Israel is ‘expanding’ ground operations in Gaza
The Israeli military yesterday signaled a heavier assault on Gaza and warned with increasing “urgency” that Palestinian civilians should move to the southern part of the Gaza Strip.
The military’s chief spokesman said Israel was “gradually expanding the ground activity and the scope of our forces,” but it was still unclear how many soldiers had been sent into Gaza since Friday, when Israel began an intensified ground operation. Videos released by the military and geolocated by The Times indicated at least three places where troops had crossed into northern Gaza.
Phone and internet service in Gaza had been knocked out on Friday, but connectivity partially returned yesterday morning, according to the head of the main Palestinian telecommunications company.
The executive said he suspected that Israel had caused the service stoppage, and two American officials told The Times that the U.S. believed Israel was responsible for it.
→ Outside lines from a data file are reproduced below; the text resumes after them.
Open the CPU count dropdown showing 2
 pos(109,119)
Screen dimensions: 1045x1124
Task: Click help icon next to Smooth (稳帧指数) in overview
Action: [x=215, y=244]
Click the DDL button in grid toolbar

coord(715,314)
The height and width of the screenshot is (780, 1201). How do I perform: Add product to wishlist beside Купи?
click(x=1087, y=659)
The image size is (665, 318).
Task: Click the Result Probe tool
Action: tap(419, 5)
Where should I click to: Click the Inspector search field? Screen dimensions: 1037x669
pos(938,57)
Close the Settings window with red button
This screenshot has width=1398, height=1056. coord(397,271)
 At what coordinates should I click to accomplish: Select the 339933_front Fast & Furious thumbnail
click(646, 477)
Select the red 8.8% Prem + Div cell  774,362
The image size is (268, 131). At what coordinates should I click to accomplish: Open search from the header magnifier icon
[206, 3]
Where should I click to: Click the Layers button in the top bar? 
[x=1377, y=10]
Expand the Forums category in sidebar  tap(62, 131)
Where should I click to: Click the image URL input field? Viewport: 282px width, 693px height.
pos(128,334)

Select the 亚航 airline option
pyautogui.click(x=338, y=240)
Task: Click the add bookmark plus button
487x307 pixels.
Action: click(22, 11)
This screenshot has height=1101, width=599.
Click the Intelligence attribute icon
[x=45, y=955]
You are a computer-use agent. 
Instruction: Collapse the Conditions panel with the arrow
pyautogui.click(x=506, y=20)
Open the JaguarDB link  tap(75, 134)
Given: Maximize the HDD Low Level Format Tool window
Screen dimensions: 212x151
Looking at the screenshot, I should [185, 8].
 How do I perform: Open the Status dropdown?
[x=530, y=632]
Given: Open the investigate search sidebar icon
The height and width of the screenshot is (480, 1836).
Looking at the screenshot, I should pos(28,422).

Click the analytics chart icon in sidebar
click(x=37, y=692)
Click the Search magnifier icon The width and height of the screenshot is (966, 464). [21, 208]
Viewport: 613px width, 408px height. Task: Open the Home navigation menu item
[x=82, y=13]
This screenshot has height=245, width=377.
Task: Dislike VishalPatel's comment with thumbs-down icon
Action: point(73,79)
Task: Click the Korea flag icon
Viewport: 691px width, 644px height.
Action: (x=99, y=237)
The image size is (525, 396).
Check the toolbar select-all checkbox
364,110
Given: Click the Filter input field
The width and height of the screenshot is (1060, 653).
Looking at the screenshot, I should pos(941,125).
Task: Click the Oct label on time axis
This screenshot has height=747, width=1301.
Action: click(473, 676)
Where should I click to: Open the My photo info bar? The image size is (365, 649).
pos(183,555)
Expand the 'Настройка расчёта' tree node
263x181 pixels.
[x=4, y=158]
Officials in Israel declined to comment on the matter.
Ukraine pushes U.S. for makeshift weapons
With winter approaching, officials in Ukraine are desperate for more air defenses to protect power grids from Russian strikes, which could plunge the country into freezing darkness. They are so desperate, in fact, that they are willing to experiment with somewhat makeshift weapons that combine advanced, Western-caliber, surface-to-air missiles with refitted Soviet-era launchers that Ukrainian forces already have.
These so-called Franken weapons were the brainchild of Ukraine, but they are now being pursued by the Pentagon. Two variants have been tested on military bases in the U.S. and are set to be delivered to Ukraine this fall, officials said.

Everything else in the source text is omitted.